When I first entered full time ministry as a youth pastor, I vividly remember the tension — our church had to have an alternative to Halloween, a “Harvest Party,” — even though there was almost no one in the church who was doing much harvesting. This created a dilemma for my Senior Pastor who had a home in the backyard of the church but didn’t want his kids to miss out on all the trick or treating. He snuck his kids out the back door, hoping that nobody at the “Harvest Party” would see him and the kids all dressed up ready to participate in what some were convinced was the devils holiday. The hysteria over Halloween was intense with some insisting that to participate was to do something spiritually dangerous. I never did figure out how the alternative “Harvest Party” was spiritually safer. Years later I’m glad that the level of hysteria has calmed considerably in most churches. But still from time to time I get asked, “Hey Doug, what do you think about Halloween?” So to those who have been asking more recently, here’s something I wrote back in 2009 that I’ll re-post for Halloween 2013 …
• The word “Halloween” itself is not an evil or bad word.
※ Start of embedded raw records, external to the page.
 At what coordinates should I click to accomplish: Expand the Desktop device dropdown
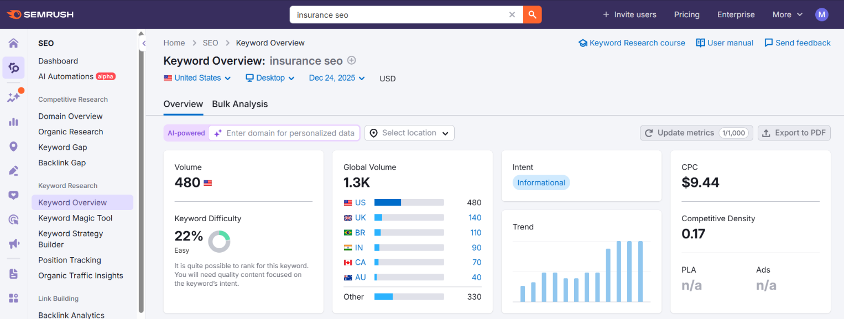coord(270,78)
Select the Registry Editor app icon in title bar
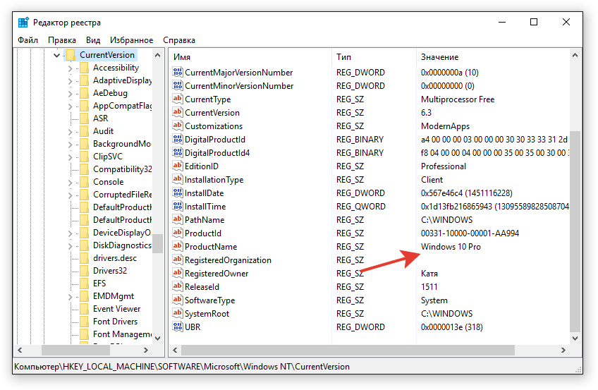Viewport: 598px width, 390px height. click(23, 23)
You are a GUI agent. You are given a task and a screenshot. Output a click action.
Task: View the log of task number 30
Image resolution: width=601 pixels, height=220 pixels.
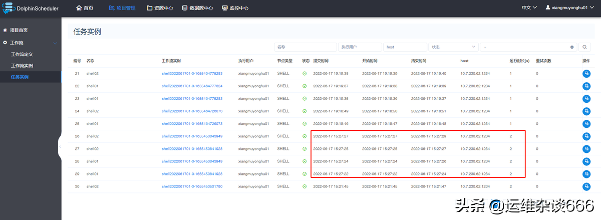tap(586, 186)
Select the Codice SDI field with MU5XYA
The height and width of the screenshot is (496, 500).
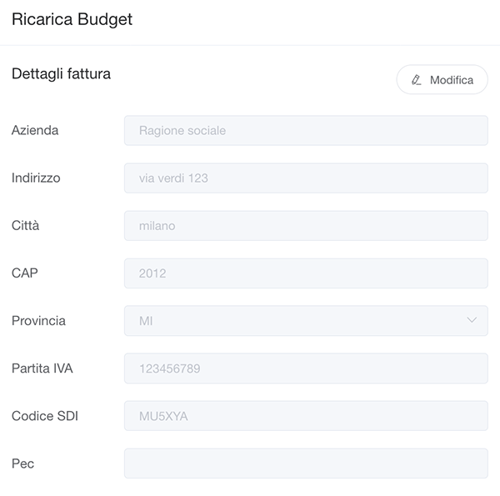pos(305,416)
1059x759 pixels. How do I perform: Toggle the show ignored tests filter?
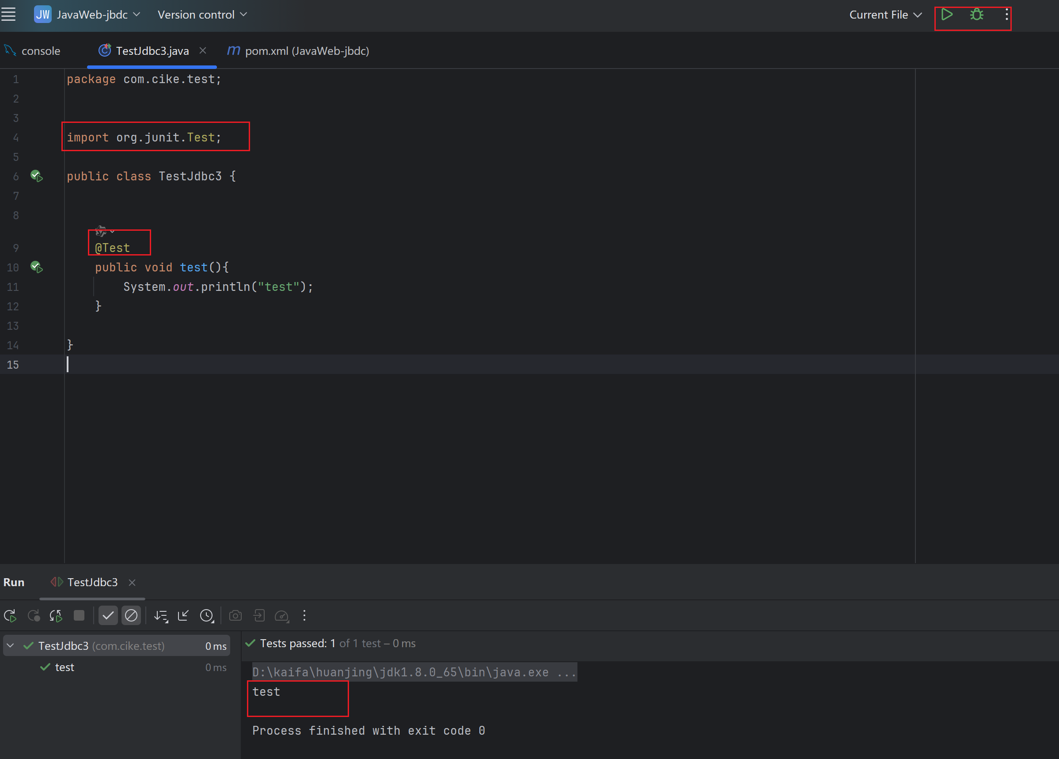click(x=131, y=616)
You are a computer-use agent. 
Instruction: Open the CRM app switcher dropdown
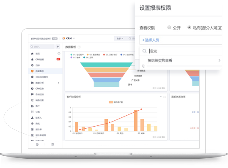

It simply comes out the old Christian church calendar used by mainline churches including the Anglican church that comes from All Hallows Eve, or the Night Before All Saints Day, with the word “hallows” meaning Christian “saints”. It was a time when we celebrated great Christian leaders who God used to change history. Over the years the concept of “venerating” or honouring saints, like we honour great heroes of the faith today, took on some unbiblical baggage that contributed to the Protestant Reformation.
• Martin Luther chose Halloween in the year 1517 as the symbolic day that he would nail 95 Theses to the Door of the Church at Wittenberg that started the Protestant Reformation. In essence the Protestant Church was born on Halloween. Luther was not opposed to the celebration of the heroes of the faith, but he was opposed to how that celebration had developed into something like “praying to the saints”, that they might intercede to God on our behalf, when we have direct access to Christ in prayer.
• The pagan practices of the Druids that some connect with Halloween were not initially associated with Halloween. They happened around the same time of year (late October/ early November) and over time the “days” did end up both being October 31st. But the Druid Samhain festival eventually came to compete with Halloween and in many places overtake it. But Halloween, from All Hallows Eve, is still a Christian not a pagan word, even if Samhain practices now take place on Halloween.
• The fact that some folk do bad stuff on Halloween, mimicking the Druid Samhain festival, is no reason for Christians to withdraw and not have a great party full of fun, costumes and the like. When we withdraw and condemn the Devil wins. Far better for Christians to take the day back and turn it into a great God honouring party. And as we know from Scripture, Jesus was not party adverse!! In fact he would turn up at parties that the religious’ folk thought were too pagan for good believers to be at.
• You may remember the old Larry Norman phrase, “Why should the Devil have all the good music?” He pioneered the use of rock music in the church at a time when you could statistically show that there was a connection between rock music and drug use. In some ways you still can. God used him to redeem something that devil was using. Just because the devil uses it, does not make it wrong. So too we can participate in Halloween in God honouring ways and again take it back from the Evil One.
• December 25th, the day we celebrate Christmas on, was originally a pagan festival to the Sun god, that Christians decided would be great day to celebrate the birth of the Son of God. But the day was originally very pagan. And it still is in some parts. Would we withdraw from celebrating Christmas if Satanists decided to revive old pagan Sun god practices on Christmas day, and police stats went up on that day??
The bottom line is we simply will not allow the Devil to win by taking what is good and positive and fun about Halloween. The colour, the candy, the costumes, the games … Jesus loves them all. And I’m convinced He’s right there in the middle of the party with us. I’m looking forward to All Hallows Eve – both enjoying the colourful party and remembering the birth of the Protestant tradition.